One issue is that the jurisdictional high water boundary can sometimes be lower than actual observed high water due to unpredictable tidal fluctuations. As a result, work that appears to be below the high water line is sometimes legally considered above it.

Outside the Natural Resource Department, opinions are divided.

“This private erosion-control project (easily identified by the fact that it has formed a distinctive seaward promontory) has been the subject of previous discussion and action by the Conservation Commission,” D. Anne Atherton, a spokesperson for the Nantucket Coastal Conservancy, wrote in an email to various town officials. “If this un-permitted intrusion into the public beach (that is protected by both the state Wetlands Protection Act and the Nantucket Wetland Bylaw, as well as additional regulations governing work below the water line) is corroborated, it is one of the most, if not the most, egregious violations of its kind of which we are aware.”

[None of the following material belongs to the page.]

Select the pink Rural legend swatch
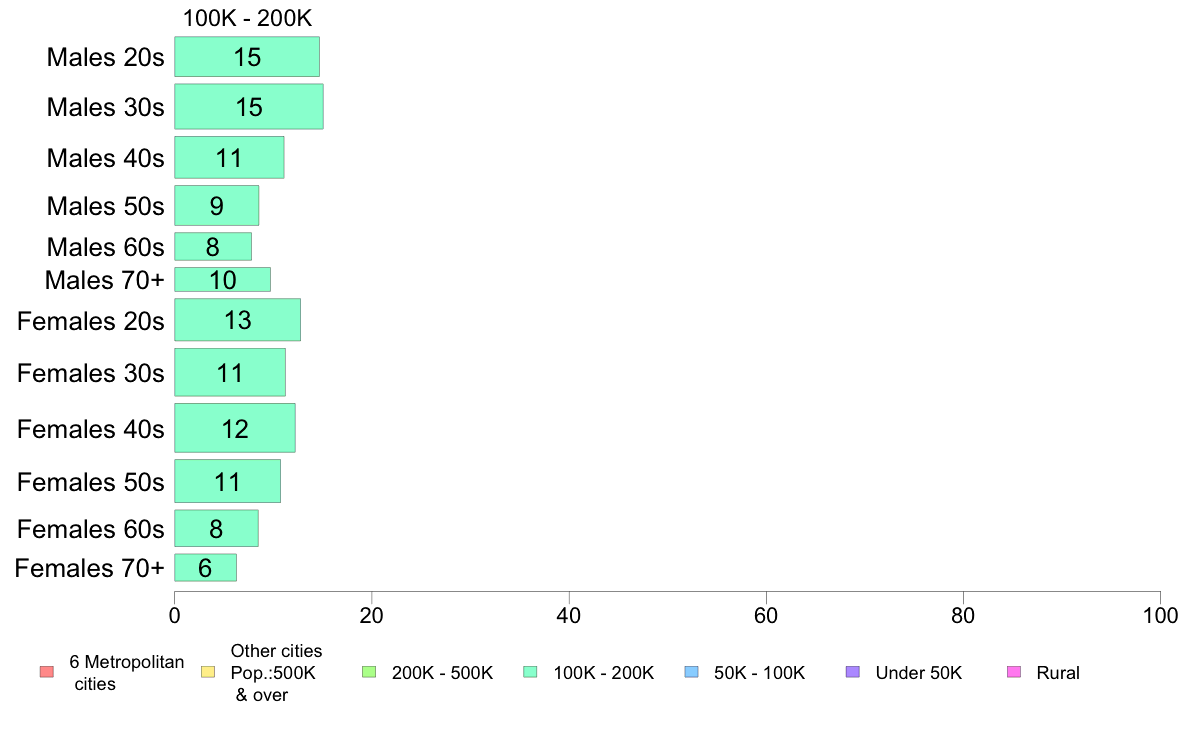 [x=1014, y=672]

“By appearances, it definitely looks like things that shouldn’t have been happening were happening,” Carlson admitted.

Others see no reason for concern.

“The excavator is being used for normal maintenance of coir terraces being carried out by the usual contractor,” SBPF president Josh Posner wrote in an e-mail to the Current. “This work is done under separate individual contracts for individual homeowners. It is not part of the SBPF geotube project which covers the area north of this work between 87-105 Baxter. The contractor keeps the town Natural Resources (Department) informed of this work.”

Ultimately, the legality of the work may never be resolved.

“I know that’s probably not the answer all wanted to hear,” Carlson admitted.